Interestingly, said Nijhout, the new experiments resolve a conundrum that Charles Darwin identified in Origin of Species, when he wrote "... I see hardly any way of distinguishing between the effects, on the one hand, of a part being largely developed through natural selection and another and adjoining part being reduced by this same process ...., and on the other hand, the actual withdrawal of nutriment from one part owing to the excess growth in another and adjoining part."

According to Nijhout, the insects made good experimental animals for demonstrating such competition because during metamorphosis they were "closed systems." An insect pupa does not feed and instead contains a fat body that provides the only nutrition for the developing adult animal, making the results of competition far more clear-cut.

"Such competition would be more difficult to detect in organisms such as mammals that grow continuously with continuous feeding," he said. "In such cases, the organism can dynamically shunt food between one system and another to where it's needed."

Importantly, the phenomenon was demonstrated in two very different species, indicating that it is able to be generalized, Nijhout said. "Evolutionarily, butterflies and beetles are about as far apart as people and alligators," he said.

Particularly intriguing, Nijhout said, was that the butterfly and beetle experiments both showed that the experimental removal of one part affected only the size of one or two nearby parts, rather than the insect's growth as a whole. This effect may be because nutrients are somehow compartmentalized, with adjacent parts vying for the same pool; or that tissues that develop at the same time share resources; or that the fastest growing tissues -- including wings, horns and eyes -- are most limited by resources, the Duke biologists said.

Nijhout emphasized that, while he and Emlen began their experiments with a theory that competition for nutrients might be the basis for any observed changes in the insects, they still don't know what chemical communication takes place between the fore and hind butterfly wings, or between the beetle's horns and eyes. Either a hind wing may produce something that inhibits the fore wing, or it may consume something that the fore wing needs, he said.

"But whatever this mechanism is, it will show up in selection experiments as a genetic correlation," Nijhout said. "In other words, if you alter the genes that affect the size of the hind wing, you will alter the fore wing in the opposite direction, even though there are no shared genes between them. They are only linked through a common resource.

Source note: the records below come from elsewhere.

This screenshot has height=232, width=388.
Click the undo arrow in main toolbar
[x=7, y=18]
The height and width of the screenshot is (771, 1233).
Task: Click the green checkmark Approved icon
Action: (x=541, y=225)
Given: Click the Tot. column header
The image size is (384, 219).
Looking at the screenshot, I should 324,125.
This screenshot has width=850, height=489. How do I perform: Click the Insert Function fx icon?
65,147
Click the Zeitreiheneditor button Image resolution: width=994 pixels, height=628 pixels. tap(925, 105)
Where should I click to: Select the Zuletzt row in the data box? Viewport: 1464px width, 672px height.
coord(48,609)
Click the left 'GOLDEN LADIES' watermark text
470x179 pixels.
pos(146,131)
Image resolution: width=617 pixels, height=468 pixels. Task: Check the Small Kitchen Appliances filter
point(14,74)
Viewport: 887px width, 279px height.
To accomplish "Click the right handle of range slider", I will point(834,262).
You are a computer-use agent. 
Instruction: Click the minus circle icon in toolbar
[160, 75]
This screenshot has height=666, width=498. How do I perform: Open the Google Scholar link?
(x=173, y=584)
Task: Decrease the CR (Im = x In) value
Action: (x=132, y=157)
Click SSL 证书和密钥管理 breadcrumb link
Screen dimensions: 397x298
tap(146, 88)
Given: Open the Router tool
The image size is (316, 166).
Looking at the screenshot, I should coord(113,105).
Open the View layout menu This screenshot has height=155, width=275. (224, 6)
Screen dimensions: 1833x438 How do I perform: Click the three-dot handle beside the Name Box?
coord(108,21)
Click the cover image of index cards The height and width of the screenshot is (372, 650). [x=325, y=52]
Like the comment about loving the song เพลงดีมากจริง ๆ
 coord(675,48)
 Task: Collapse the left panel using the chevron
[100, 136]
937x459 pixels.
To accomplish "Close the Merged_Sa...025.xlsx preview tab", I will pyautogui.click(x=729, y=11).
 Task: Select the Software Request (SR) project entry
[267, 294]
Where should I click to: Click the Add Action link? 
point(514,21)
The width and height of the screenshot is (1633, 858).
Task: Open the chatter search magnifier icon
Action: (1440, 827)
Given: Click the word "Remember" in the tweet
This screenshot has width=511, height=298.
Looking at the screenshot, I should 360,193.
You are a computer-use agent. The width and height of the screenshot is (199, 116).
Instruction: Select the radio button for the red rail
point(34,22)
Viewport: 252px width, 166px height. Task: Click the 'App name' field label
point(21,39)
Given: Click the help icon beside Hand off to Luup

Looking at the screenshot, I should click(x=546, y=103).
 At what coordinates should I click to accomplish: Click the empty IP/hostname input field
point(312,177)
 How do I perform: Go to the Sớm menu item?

"So, these experiments show that what really is important is not so much which genes you share, but which processes." Thus, Nijhout said, the discovery is cautionary for biologists studying development.

"These experiments help bring back into focus a question that investigators were concerned about decades ago, but everybody decided would be a very difficult problem to tackle," Nijhout said. "The huge majority of developmental biologists are now exploring how genes are activated, and what their sequences and pathways are. And we've lost track of the fact there must be these larger-scale biochemical regulatory mechanisms that manage size regulation and proportional regulation among body parts.

"We hope that this paper will demonstrate that these are approachable systems, that the questions are still out there and are interesting and important."

Thus, the Duke biologists plan further experiments with both butterflies and dung beetles to explore the chemical regulation of development, including how organisms make fine size adjustments to their organs and tissues. The scientists said their hope is that the mechanisms they discover in insects will also teach lessons about development in higher animals, including mammals.